Saturday, June 11, 2011

Diversion 2.0 Thirty Day Song Challenge -- Day 2: Your Least-Favorite Song

Well, this one’s a bit easier than yesterday, though not by much. The song that immediately comes to mind is “Chelsea Smile” by Bring Me the Horizon, because it showed me exactly where my definition of “music” ends and the sound of grinding, shrieking metal-sharpening begins. This isn’t quite fair, though, because BMTH represents an entire subgenre of music just like it, and “Chelsea Smile” isn’t any worse than the hundreds of other bands that all want to sound like Cannibal Corpse. You may think me a wuss for not liking this grindcore bollocks. You’re right. Deal.
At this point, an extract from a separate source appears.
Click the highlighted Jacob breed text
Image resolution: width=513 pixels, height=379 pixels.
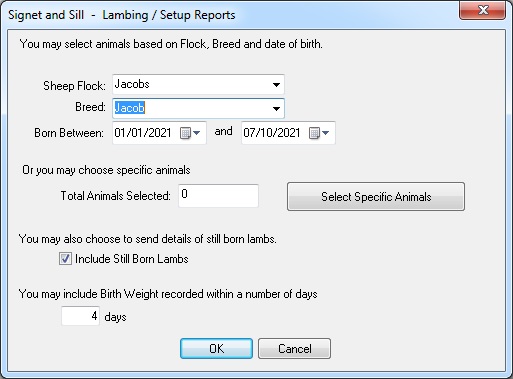(x=130, y=108)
Which brings us to my least favorite song, and it’s only grudgingly that I acknowledge it’s even a song:

Hinder – Lips of an Angel





For a while, my least favorite group was Nickelback. I remember liking “How You Remind Me” when I was in 7th grade, but it didn’t take long before my opinion of them went south like a flight of turbo-charged geese. I suppose their instrumentation abilities are fine, but Chad Kroeger must be one of the worst band frontmen since Fred Durst; his songwriting ability is absolutely horrid, and his Southern fried “‘Merica!”-sounding voice gets on my nerves—it’s the audio equivalent deliberately smashing your thumb with a hammer, then lighting the hammer on fire and doing it again. Imagine my surprise and disgust when I found a band that took the worst aspects of Nickelback and made them even bigger.

Yes, that would be Hinder. Pop pseudo-rock sound drained of all edge and other interesting elements? Check. Song catalog full of vaguely misogynistic tracks about how all women are bitches? Check. Douchey-sounding frontman whose very utterances make me want to find a very tall building and cast myself from its top floor? Ohhhhhhhh check.

I’m pretty sure there must be other, worse songs from Hinder (though I pray that I’m wrong), but this one gets to me the most. From the very first, breathily-sung stanza to the ending chord fades, this song spells sonic misery for one Andrew Testerman. Perhaps there are other songs that piss me off more than this turd of a number three charter, but more than any other piece of music I can think of, this track makes me want to take my radio and throw it on the ground.